Pero al final, sea que conservemos esta casa o la perdamos, lo que nos importa es agradar al Señor.
Pues todos hemos de comparecer ante el tribunal de Cristo, para recibir cada uno lo que ha merecido en la vida presente por sus obras buenas o malas.
Con esa visión del temor al Señor procuramos convencer a los hombres viviendo con sinceridad ante Dios, y confío que también ustedes se dan cuenta de que no disimulamos nada.
No queremos recomendarnos de nuevo ante ustedes, sino que deseamos darles motivo para que se sientan orgullosos de nosotros y para que sepan responder a los que están tan orgullosos de cosas superficiales pero no de lo interior.
Si se nos pasó la mano, es por Dios; si hemos hablado con sensatez, es por ustedes.
El amor de Cristo nos urge, y afirmamos que si él murió por todos, entonces todos han muerto.
El murió por todos, para que los que viven no vivan ya para sí mismos, sino para él, que por ellos murió y resucitó.
Así que nosotros no miramos ya a nadie con criterios humanos; aun en el caso de que hayamos conocido a Cristo personalmente, ahora debemos mirarlo de otra manera.
Toda persona que está en Cristo es una creación nueva.
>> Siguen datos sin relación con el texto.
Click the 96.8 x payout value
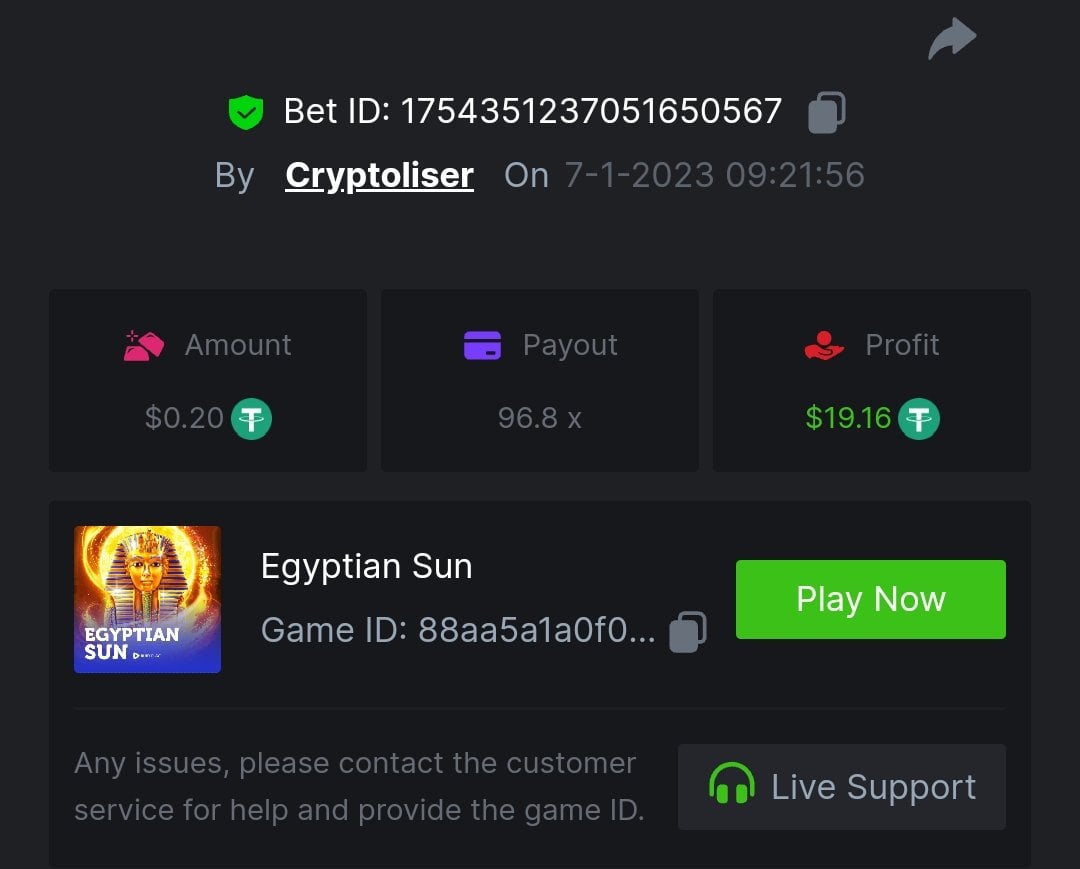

Lo antiguo ha pasado, lo nuevo ha llegado.
Todo eso es obra de Dios, que nos reconcilió con él en Cristo y que a nosotros nos encomienda el mensaje de la reconciliación.
Pues en Cristo Dios estaba reconciliando el mundo con él; ya no tomaba en cuenta los pecados de los hombres, sino que a nosotros nos entregaba el mensaje de la reconciliación.
Nos presentamos, pues, como embajadores de Cristo, como si Dios mismo les exhortara por nuestra boca. En nombre de Cristo les rogamos: ¡déjense reconciliar con Dios!
Dios hizo cargar con nuestro pecado al que no cometió pecado, para que así nosotros participáramos en él de la justicia y perfección de Dios.